La politique de promotion économique pour le développement national est très précaire et criminelle. D’un côté, elle est précaire parce que nos représentants ne se sentent pas à l’aise pour promouvoir l’économie formelle : ils favorisent la corruption dans le cadre de l’illégalité.

D’autre part, elle est criminelle car la pratique de l’informalité atteint un tel extrême qu’elle impacte la biodiversité et la santé environnementale de la population locale. L'État a récompensé ceux qui détruisent les sources, les berges et la biodiversité en leur accordant du temps pour se conformer à la loi, à travers la figure du Registre intégral de formalisation minière (REINFO). 

La loi REINFO est entrée en vigueur en juin 2017 et 90 265 inscriptions ont été effectuées en vertu de cette loi. Cependant, seulement 2 108 d’entre elles ont réussi à mener à bien le processus de formalisation. Les autres ont continué à travailler illégalement avec l'approbation du Congrès de la République, qui a accordé des prolongations à plusieurs reprises. Récemment, la Loi 32213 a été publiée, qui, par sa troisième disposition complémentaire, a prolongé la validité de REINFO jusqu'au 30 juin 2025, avec la possibilité d'une nouvelle prolongation. 

À plusieurs reprises, le Congrès de la République a prolongé les délais d'inscription au Registre intégral de formalisation minière, tant pour les entreprises que pour les particuliers. Photo : Gouvernement territorial autonome Awajún – Communication

 

Crise minière dans le territoire Awajún

 

Actuellement, parmi les menaces auxquelles le peuple Awajún est confronté figurent quatre zones géographiques très critiques. La première est El Tambo, située dans la Cordillère du Condor, où l'exploitation minière illégale d'or détruit les parois des sources qui alimentent les rivières Comaina et Cenepa, affluents du fleuve Marañón. Cette épidémie affecte la vie et la santé de plus de 12 000 Awajún, en plus des impacts sur l’environnement et la biodiversité de la région. 

D'autre part, la population du rio Cenepa connaît l'extraction d'or alluvial avec plus de 70 dragues d'agents informels, principalement de Madre de Dios. Parce que le rio rivière Cenepa est contaminé par du mercure, il met en danger la population qui consomme son eau et ses ressources hydrobiologiques. Le troisième point critique est le fleuve Santiago, qui est directement impacté par plus de 30 dragues. Le quatrième point chaud est Saramiriza, où le pillage illégal de l'or alluvial est également pratiqué avec la présence d'une quinzaine de dragues. 

Par l’intermédiaire du GTAA, le peuple Awajún cherche à mettre en œuvre des formes alternatives de contrôle et de surveillance territoriale. C’est pour cette raison qu’au cours des 18 derniers mois, il a promu la création de forces de police communautaires.

Le Gouvernement Territorial Autonome Awajún (GTAA), en coordination avec la communauté et la police environnementale, a mené une série d'actions d'interdiction communautaire à Santiago, Cenepa et Saramiriza. Grâce à des actions conjointes, la Police Nationale et les Forces Armées, conformément aux ordres émis par le Bureau du Procureur de l'Environnement, ont réussi à détruire 20 dragues sur le territoire Awajún au cours des 15 derniers mois.

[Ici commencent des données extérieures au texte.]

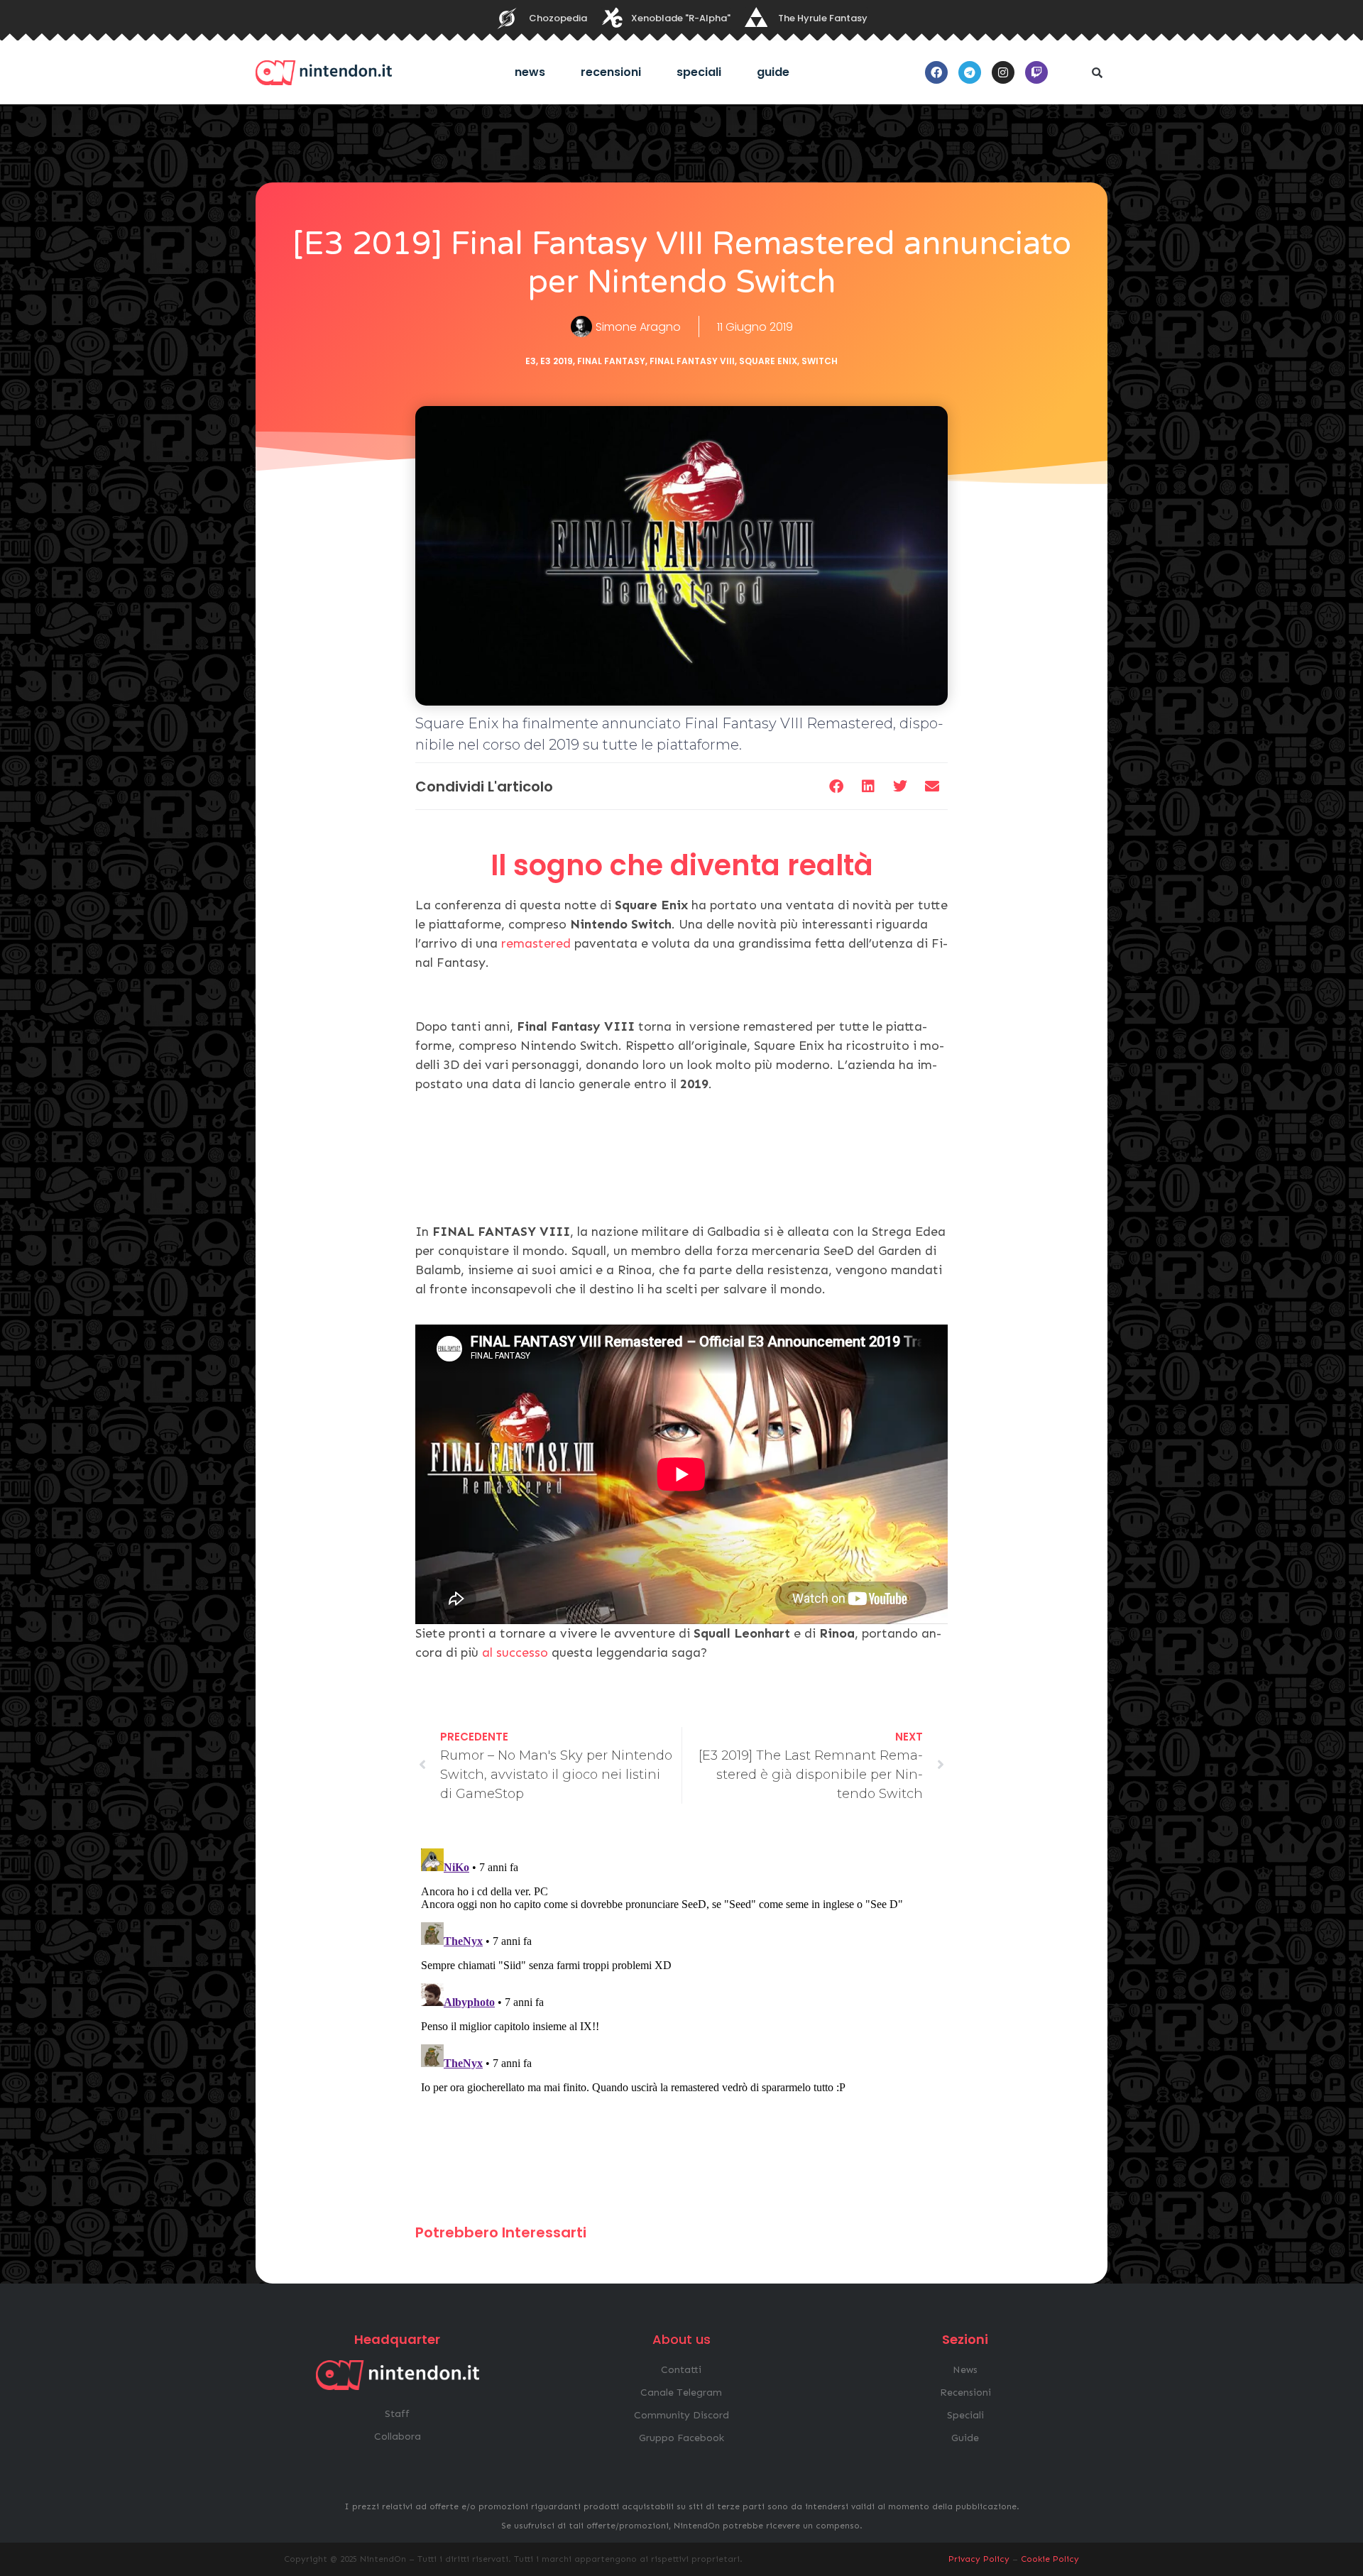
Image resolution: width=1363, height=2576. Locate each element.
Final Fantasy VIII (692, 361)
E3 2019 (556, 361)
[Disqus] (681, 2020)
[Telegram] (969, 72)
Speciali (699, 72)
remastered (537, 943)
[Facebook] (936, 72)
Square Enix (768, 361)
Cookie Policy (1050, 2559)
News (530, 72)
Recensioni (611, 72)
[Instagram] (1003, 72)
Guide (773, 72)
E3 (530, 361)
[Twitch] (1036, 72)
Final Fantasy (611, 361)
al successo (517, 1652)
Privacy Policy (978, 2559)
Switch (819, 361)
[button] (1096, 72)
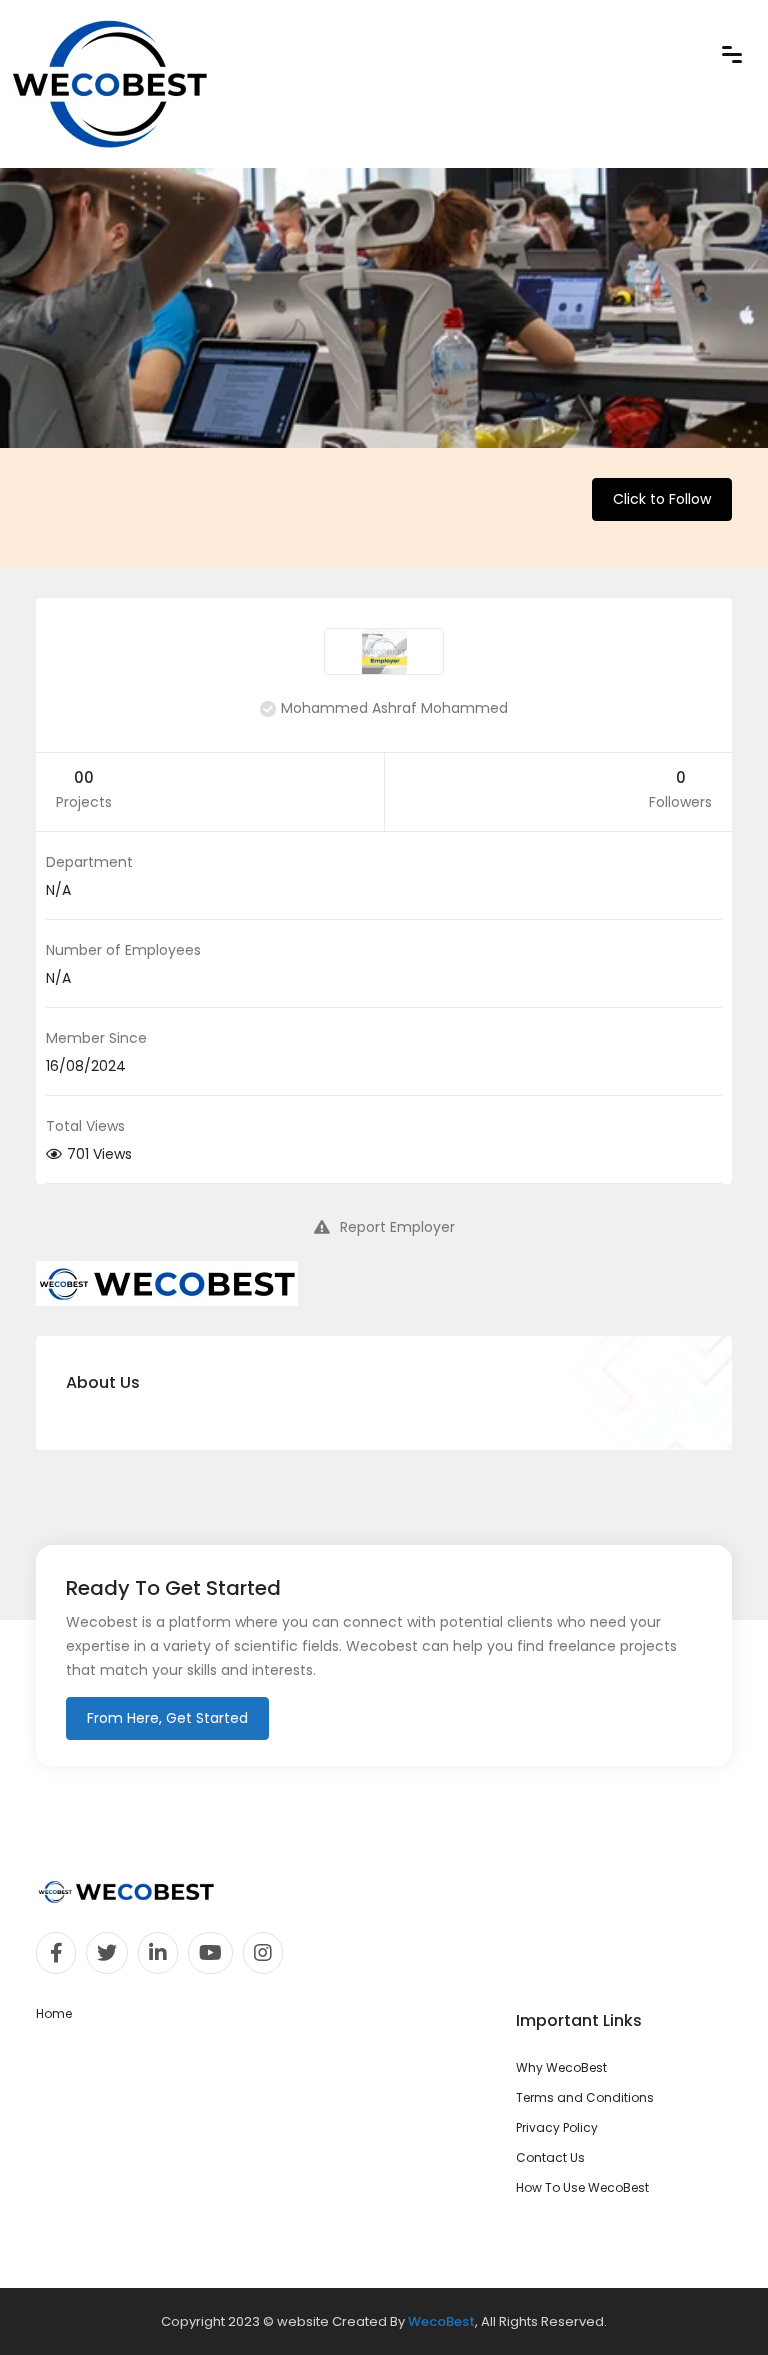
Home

Malgré ces efforts, les fondements qui soutiennent la présence de l’exploitation minière illégale dans des zones critiques n’ont pas été supprimés.  

Par l’intermédiaire du GTAA, le peuple Awajún cherche à mettre en œuvre des formes alternatives de contrôle et de surveillance territoriale. C'est pour cette raison qu'au cours des 18 derniers mois, la création de forces de police communautaires a été promue et des formations ont été développées pour le développement de leurs rôles avec le soutien de la Police nationale du Pérou.

Le peuple Awajún s’efforce de développer des formes alternatives de contrôle et de surveillance territoriale. Assemblée du peuple Awajún. Photo:  Alejandro Parellada

 

En guise de conclusion

 

L'exploitation minière illégale se fait en complicité avec les autorités de l'État, dont le Congrès de la République, ce qui permet à des milliers de criminels environnementaux de détruire l'Amazonie en légalisant leurs activités. De cette manière, le secteur minier informel est renforcé, transformant les extensions pour sa formalisation en un modus operandi . 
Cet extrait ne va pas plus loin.